Nesse sentido, os bancos deverão saber administrar de forma adequada a comunicação e a relação com clientes, a respeito de potenciais falhas de disponibilidade de serviços online ou presenciais.
4. Falta de relacionamento pessoal
Atualmente, o cenário ideal passará por uma combinação de serviços bancários online para as necessidades transacionais do dia-a-dia e o relacionamento pessoal com as equipes do banco para ajudar os clientes a encontrarem as soluções certas para as suas necessidades financeiras globais, mais complexas e personalizadas.
Contudo, esse cenário ideal ainda não existe e o desafio inclui humanizar e personalizar o digital, porque a essência da transformação digital ocorrida se concentrou no funcionalmente correto e na eficiência, descuidando da vertente emocional da relação de confiança do serviço.

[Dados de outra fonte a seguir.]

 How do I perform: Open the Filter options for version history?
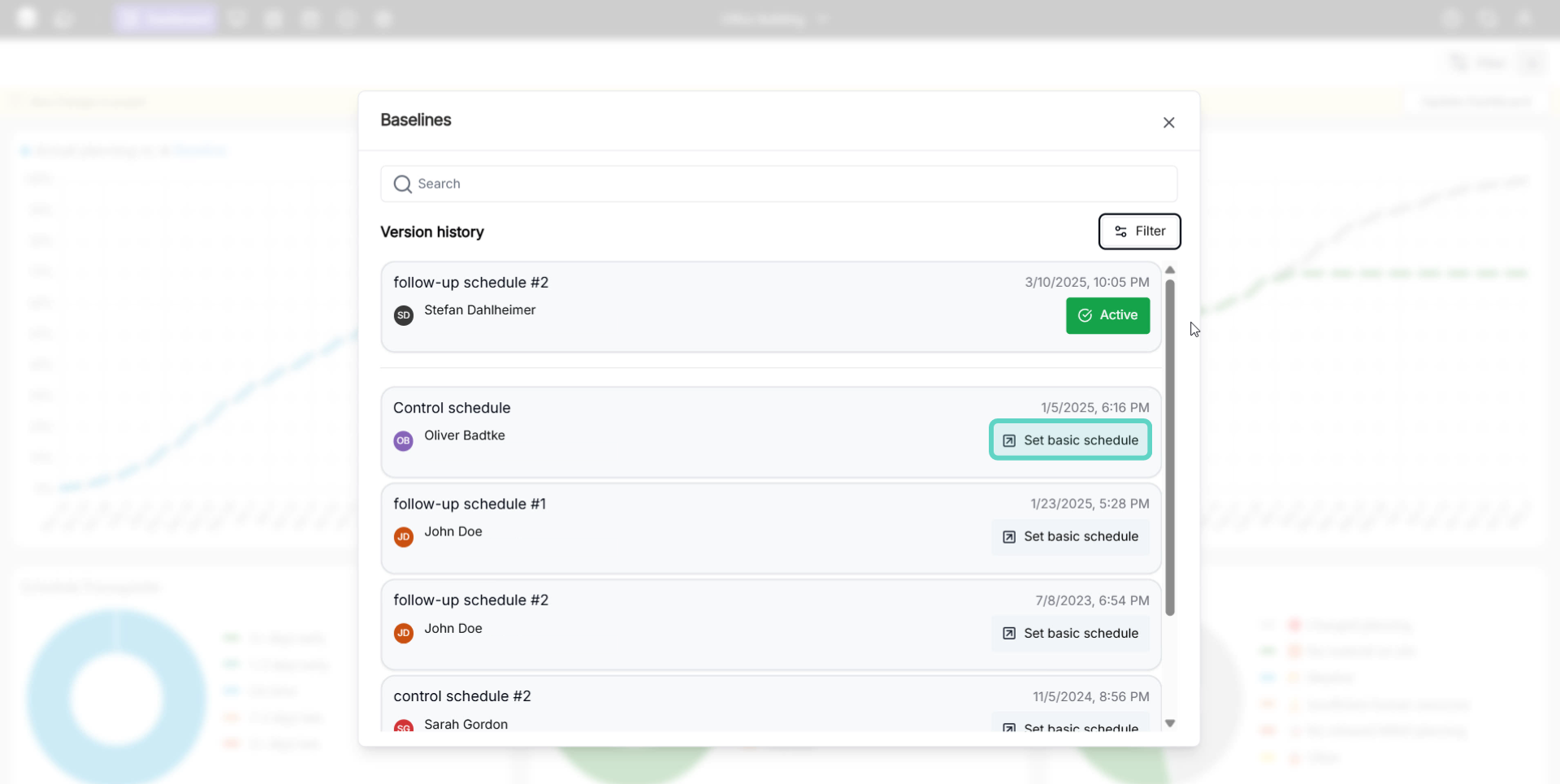[1139, 232]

Muitas instituições já compreenderam esse desafio e estão investindo nesse âmbito, trazendo “humanidade” aos bancos online, com o objetivo de criar operações perfeitas e experiências excelentes.
Muitos exemplos dessa humanização digital incluem o aumento da personalização das soluções e a crescente disponibilização de sugestões e recomendações proativas e personalizadas. A tecnologia por si só nunca tornará os bancos melhores, pois as novas tecnologias em análise avançada de dados, automação robótica, Machine Learning, Inteligência Artificial e Bots só terão resultados se as equipes de liderança dos bancos concordarem em repensar, no contexto do mundo digital, os modelos de negócio e os modelos operacionais end-to-end (desde o UX / Service Design, Interaction Design, até a integração e a implementação em modo Agile e Gestão da Mudança).

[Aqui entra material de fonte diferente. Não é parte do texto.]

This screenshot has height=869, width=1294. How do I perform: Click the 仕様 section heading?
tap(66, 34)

5. Mudança do cenário bancário
A urgência das fintechs e de novos players no setor financeiro, aumentou consideravelmente a concorrência, deixando muitas instituições tradicionais atrasadas em matéria de transformação digital. No entanto, elas terão mais vantagens se aliarem a sua capacidade tradicional de gestão da regulamentação e segurança com a capacidade de estabelecimento de parcerias com essas fintechs.

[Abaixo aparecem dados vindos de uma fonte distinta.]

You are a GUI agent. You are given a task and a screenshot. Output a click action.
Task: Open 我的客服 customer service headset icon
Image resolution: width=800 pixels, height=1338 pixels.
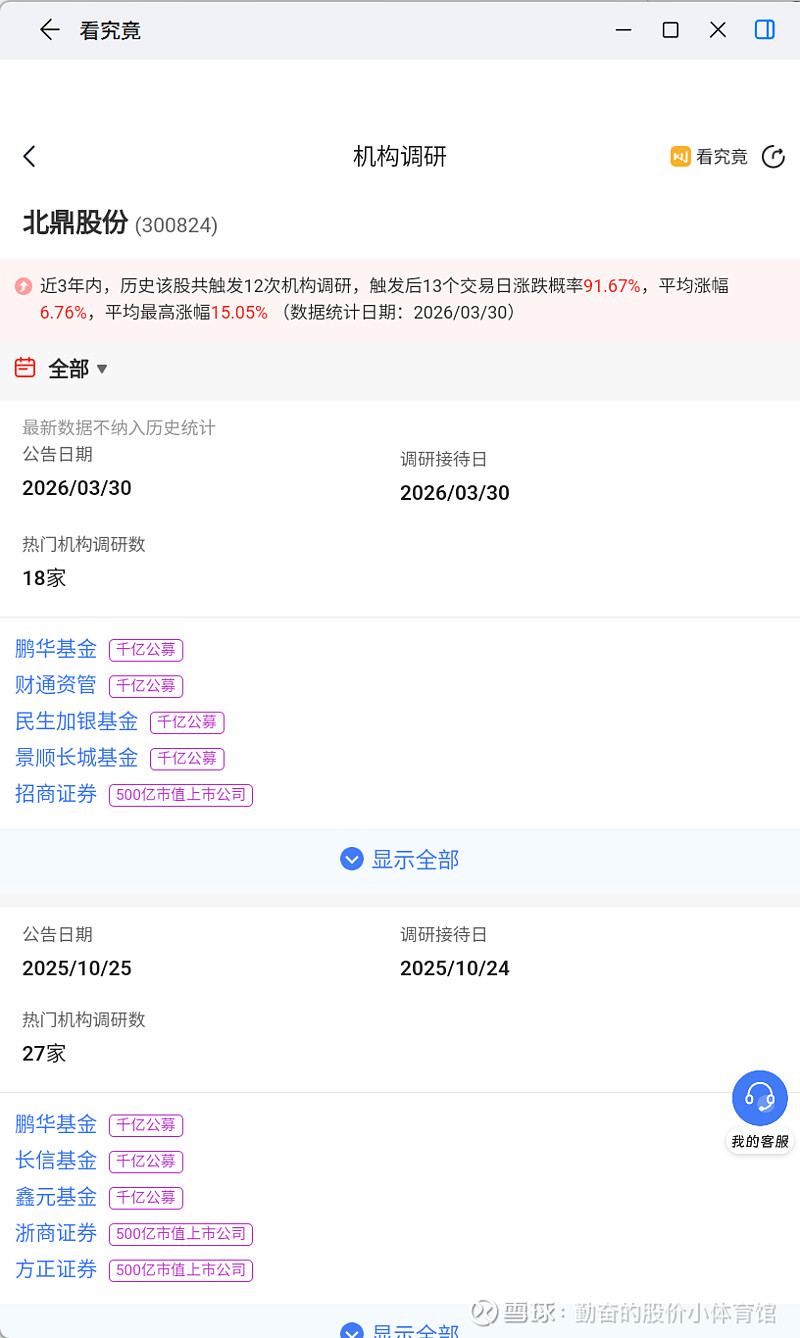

Existe, porém, um conjunto de “novos bancos”, denominados de neobanks, que ao oferecer soluções bancárias simplificadas, registraram uma adesão impressionante de novos clientes, sendo considerados mais ágeis e transparentes, tendo abraçado totalmente o poder do digital para oferecer uma experiência bancária perfeita por um preço muito competitivo ou, em muitos casos, com pouca ou nenhuma comissão. Eles representam uma concorrência substancial para os bancos tradicionais, dado que considerar apenas o componente dos bancos online já não é suficiente.
Em suma, os bancos líderes dessa transformação digital serão aqueles que responderem de forma estratégica a esses desafios e que tiverem a capacidade para fazer o melhor trabalho de arrecadação, tratamento e gestão de dados, e em especial, aqueles que conseguirem extrair os melhores insights desses dados, cumprindo em paralelo, os requisitos exigidos de privacidade e proteção.
Os dados permitirão a personalização em massa das ofertas de produtos e serviços, revelando ser uma das principais tendências digitais do futuro.
Além disso, os bancos terão que lidar com a luta pelo talento, não só na aquisição de novas competências, mas na requalificação da força de trabalho atual e no estabelecimento de parcerias com prestadores especializados de serviços.
Por último, todos esses desafios só terão resultado se a cultura for repensada para um novo ambiente de trabalho híbrido e colaborativo, onde o banco aposte mais do que apenas nos métodos tradicionais de compensação e benefícios.